COMPITI RICHIESTI:
[1] Estrai dal brano sulla legge contro l'omofobia il passo che comincia con "L'ottimo talora è" e finisce con "mia opinione contraria.", senza cambiare nulla.
[2] Ricopia identiche le righe dell'elenco che partono dall'inizio dell'elenco e arrivano fino alla riga che contiene "The height and", comprese la prima e l'ultima.

Omofobia, l'equivoco del male minore

L'on. Gigli precisa ancora: se certi emendamenti passassero, la legge sull'omofobia andrebbe votata. Ma non così la pensa il Magistero (e neanche il buon senso). Una legge intrinsecamente ingiusta non si può mai votare.

Politica 16_08_2013
Gian Luigi Gigli

Caro Direttore,

Non voglio avviare un dibattito online, ma mi sento in dovere di rispondere al suo preciso quesito.

Le confermo pertanto quanto già detto ieri: continuerò fino all'ultimo a cercare di migliorare il testo della Legge "senza per questo calare le braghe e mantenendo la libertà di votare contro (come resto impegnato a fare), se i progressi, come temo, si rivelassero malgrado tutto insufficienti".

Cosa potrebbe essere sufficiente? Anche questo l'ho detto e l'ho scritto negli emendamenti presentati: nessun reato di opinione e clausola di salvaguardia per la libertà di insegnamento e per la libertà di organizzazione e di azione delle istituzioni, oltre che esplicita esclusione delle leggi vigenti (diritto di famiglia, adozione, procreazione).
Resto convinto che se questo risultato, altamente improbabile, fosse conseguibile, esso meriterebbe uno sforzo di avvicinamento da parte nostra.
L'ottimo talora è nemico del bene e il confronto con la Chiesa Anglicana non regge: per fortuna in Italia la Chiesa cattolica non è un organo dello stato.

Infine, per dovere di cronaca, la decisione di far slittare al voto in Aula la discussione sugli emendamenti fu assunta nottetempo dai Capi Gruppo in Commissione Giustizia, su richiesta della Presidente Ferrante, malgrado il voto contrario della Lega. Non vedo cosa avrei potuto fare io, ospite della Commissione, oltre ad esprimere la mia opinione contraria.

Un saluto cordiale

on. Gian Luigi Gigli

 

Caro on. Gigli,

la ringrazio di questa ulteriore precisazione perché ci dà modo di chiarire il punto nodale che, aldilà dei calcoli di opportunità politica, spiega la differenza delle posizioni. Lei dice che, a certe condizioni, una legge sull’omofobia si possa votare; noi invece abbiamo spiegato che qualsiasi legge sull’omofobia implica l’accettazione della cultura di genere, ovvero la negazione del dato naturale (e Creazionale) per cui  esistono solo maschio e femmina. E per questo motivo tale legge non potrà mai essere votata, come peraltro afferma anche il Magistero. L’ottimo è nemico del bene, dice lei, lasciando intendere che in questo caso si possa invocare la “legge” del male minore. Ma non è così. E per spiegare questo punto, che è centrale, proponiamo a tutti i lettori un articolo sul tema, di Tommaso Scandroglio. (Riccardo Cascioli)

 

Come è noto è in corso nelle aule parlamentari il dibattito sulla proposta di legge anti-omofobia. Qual è l’atteggiamento che il politico cattolico dovrebbe tenere nei confronti di questo testo? Quali i suoi spazi di manovra leciti sul piano morale?

ELENCO:

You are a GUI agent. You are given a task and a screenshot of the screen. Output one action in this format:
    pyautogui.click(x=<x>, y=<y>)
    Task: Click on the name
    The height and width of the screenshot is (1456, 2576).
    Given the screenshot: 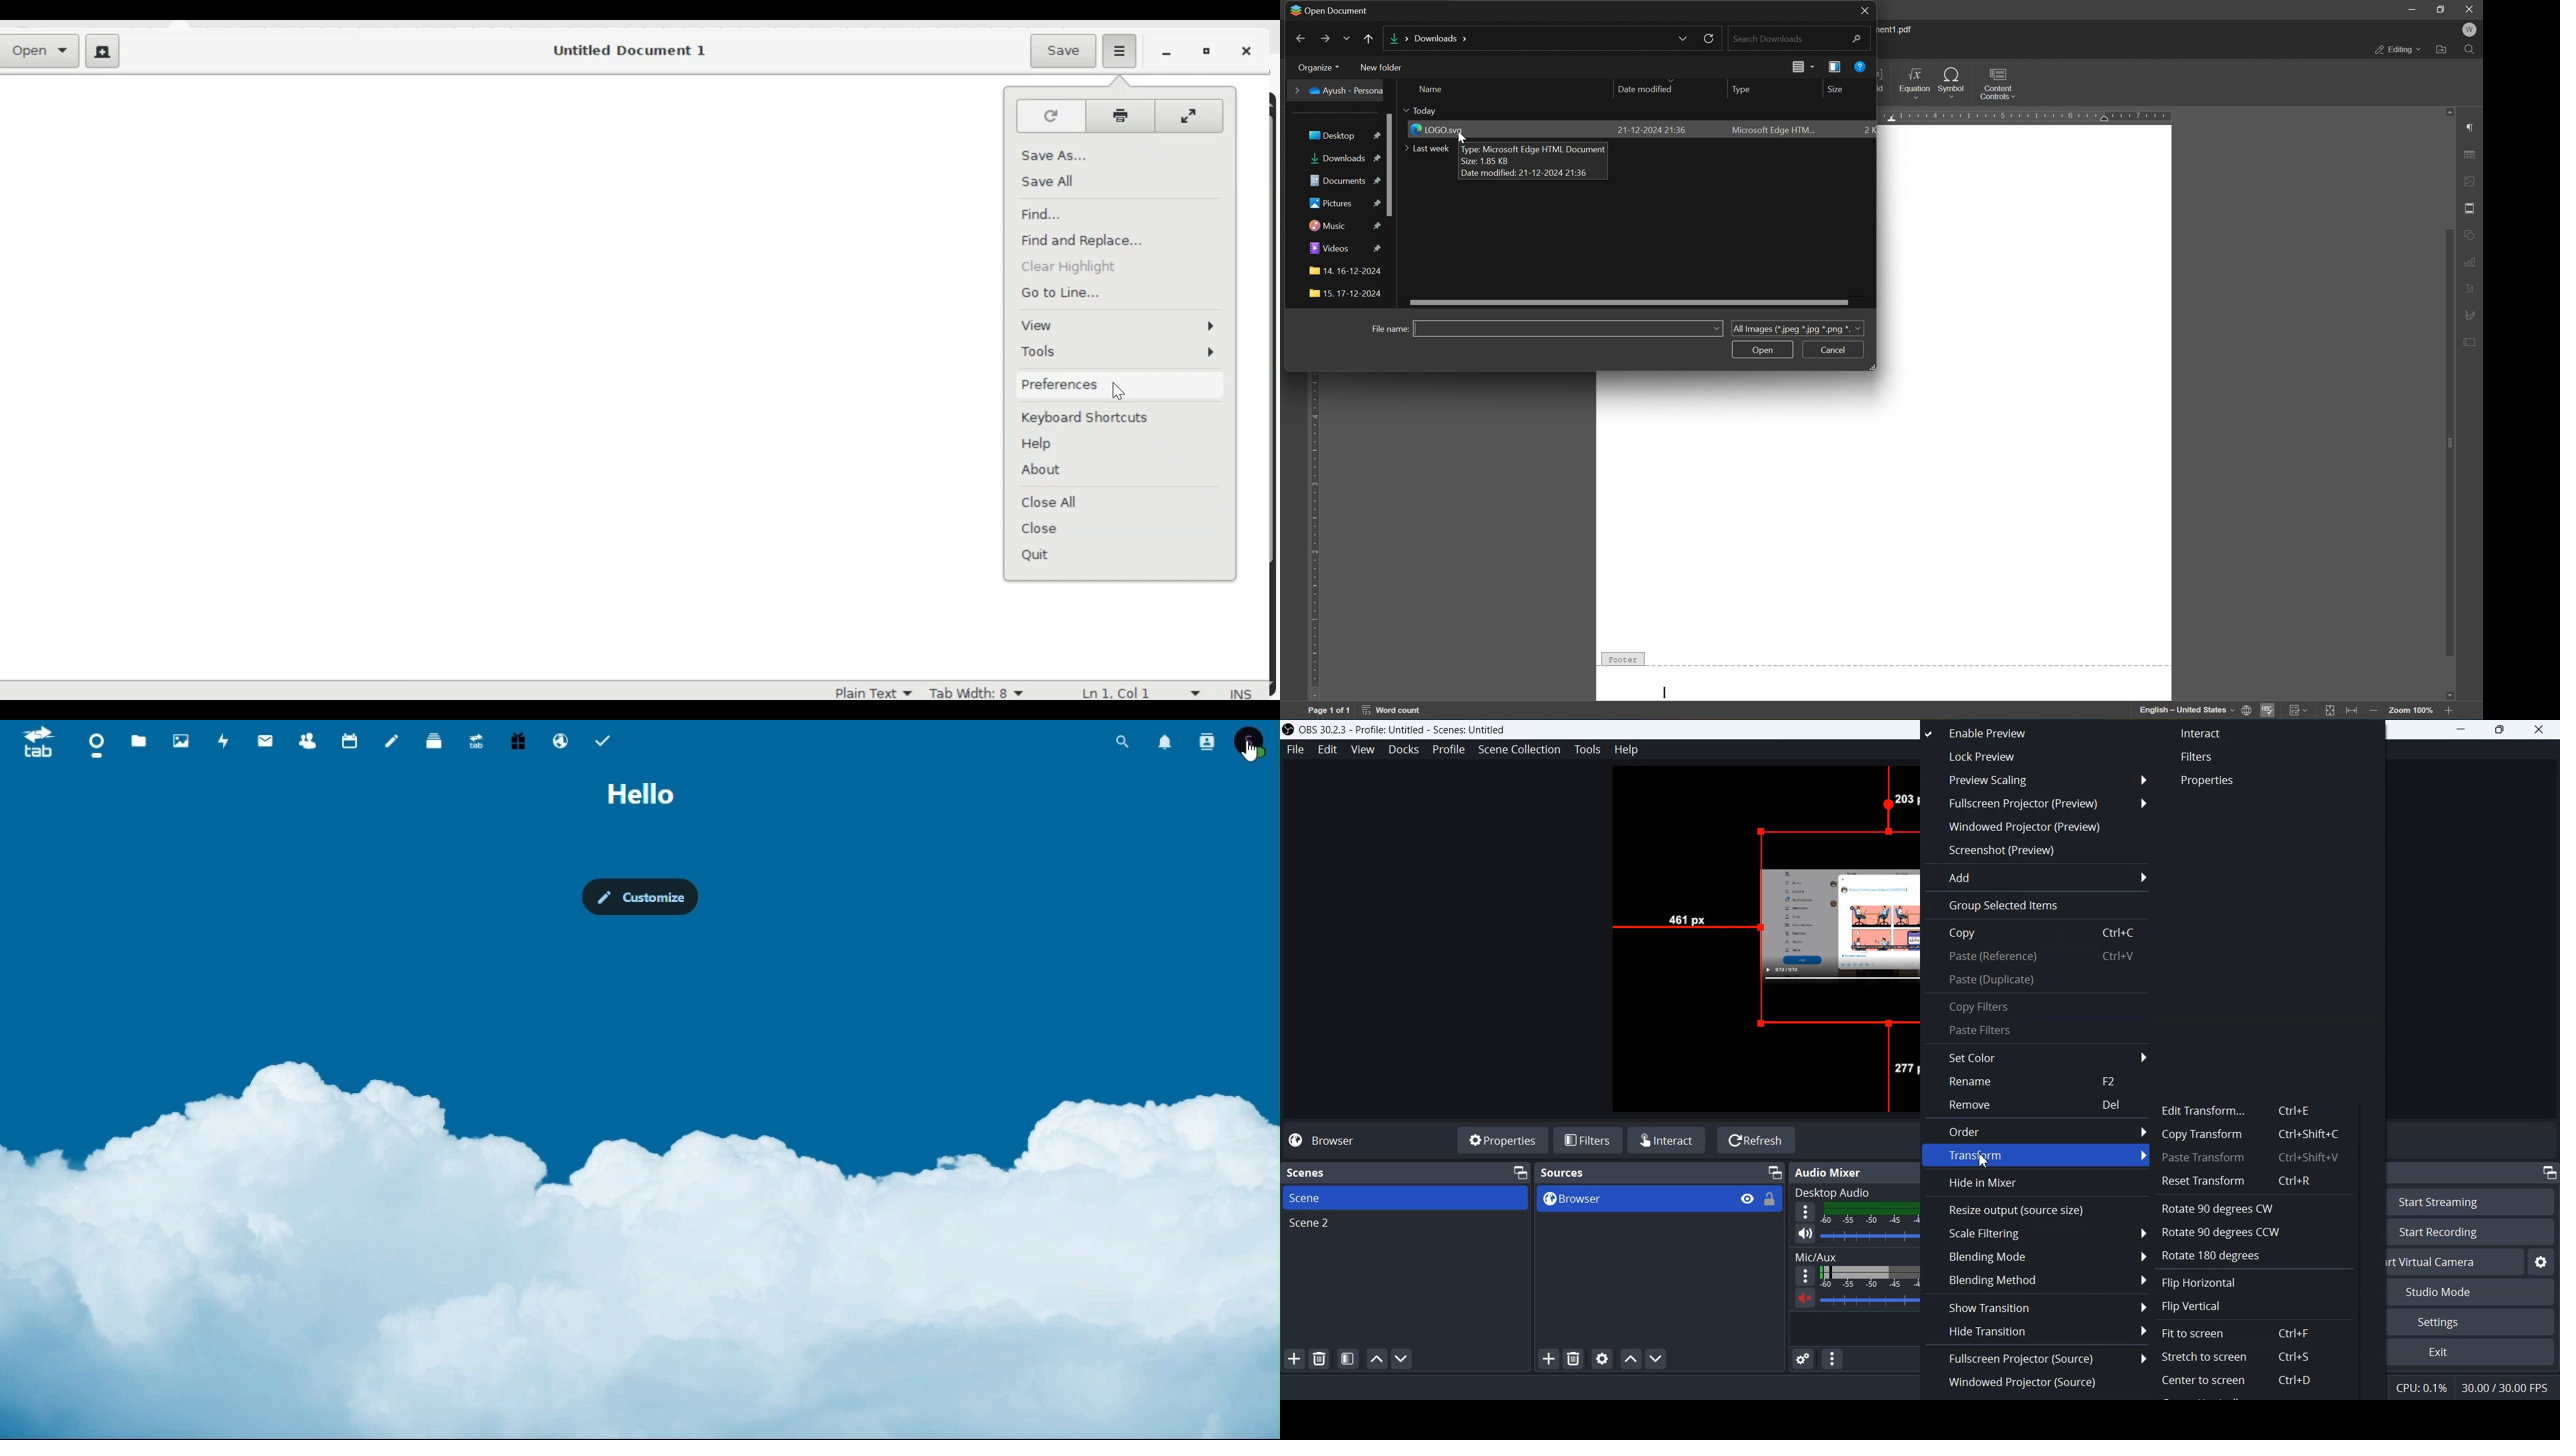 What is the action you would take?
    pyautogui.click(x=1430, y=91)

RISPOSTE PER COMPITO:
[1]
L'ottimo talora è nemico del bene e il confronto con la Chiesa Anglicana non regge: per fortuna in Italia la Chiesa cattolica non è un organo dello stato.

Infine, per dovere di cronaca, la decisione di far slittare al voto in Aula la discussione sugli emendamenti fu assunta nottetempo dai Capi Gruppo in Commissione Giustizia, su richiesta della Presidente Ferrante, malgrado il voto contrario della Lega. Non vedo cosa avrei potuto fare io, ospite della Commissione, oltre ad esprimere la mia opinione contraria.

[2]
You are a GUI agent. You are given a task and a screenshot of the screen. Output one action in this format:
    pyautogui.click(x=<x>, y=<y>)
    Task: Click on the name
    The height and width of the screenshot is (1456, 2576).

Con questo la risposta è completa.